Information security focus of budgets – 台北時報

The foreign ministry wants to ensure its anti-wiretapping efforts are working and the Presidential Office wants to improve its computer system

  • By Chen Yu-fu / Staff reporter

The government is planning to upgrade the nation’s information security protection plan against hackers, improve the Presidential Office’s computer system and inspect the anti-wiretapping efforts at embassies and representative offices abroad, according to budget proposals submitted by Cabinet agencies and ministries for the next fiscal year.

The National Security Council’s proposed budget shows that the upgrade plan would reinforce protection of crucial infrastructure and collaboration between the public and private sectors over information security mechanisms.

The plan would also enhance participation with operators from the information security industry and develop skilled professionals in the field, the council said in its proposal.

The council has budgeted NT$3.65 million (US$123,628) for an international information security conference and visits to information security institutions, think tanks, and the nation’s embassies and overseas offices to see how they fare in coping with information security threats.

The Ministry of Foreign Affairs’ proposal outlines plans to ask the Ministry of Justice’s Investigation Bureau to inspect the anti-wiretapping facilities in the nation’s more than 100 missions abroad to counter eavesdropping efforts from China.

The Presidential Office plans to spend NT$70 million to improve its computer system to comply with the Cybersecurity Management Act (資通安全管理法), such as securing ISO27001 certification for the administrative system.

It also has plans to reinforce the protection of its Web site, visitor system, official document system and core cybersecurity system.

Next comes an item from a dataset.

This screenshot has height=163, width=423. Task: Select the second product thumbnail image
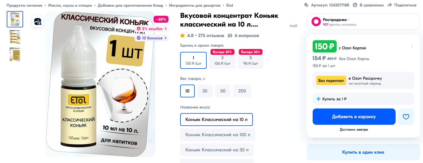(x=15, y=37)
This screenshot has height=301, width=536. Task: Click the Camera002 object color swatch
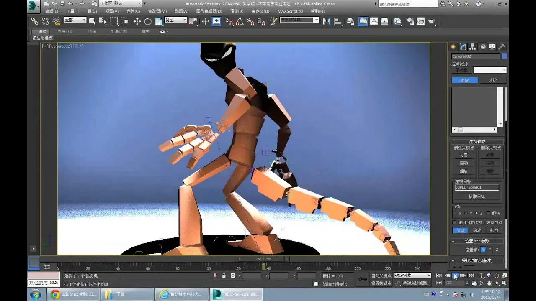504,56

The planned upgrades follow a hacking attack on the office’s system in May, after which the Investigation Bureau determined that Chinese hacking groups such as Blacktech and Taidoor had infiltrated the Taipei City Government and nine central government agencies, as well as four private information service providers, over the past three years to steal confidential information.

The Executive Yuan has budgeted NT$3.31 million to address cybersecurity issues, such as enforcing cybersecurity laws and hosting drills and dispatching representatives to attend the meetings of the APEC Telecommunications and Information Working Group, the Digital Dialogue Public Forum on US-Taiwan Security Cooperation, Blackhat Asia and others.

Executive Yuan officials said that it would develop the National Cyber Security Plan to introduce measures to turn the nation into a smart country, and implement three projects related to cybersecurity protection from next year to 2025.

The National Communications Commission wants NT$178.87 million to build a cybersecurity protection mechanism for the Internet of Things, as well as build a key communication network that can identify threats and attacks and issue alarms.

Part of the budget would be allocated to build a certification system for communication networks, the commission’s proposal said.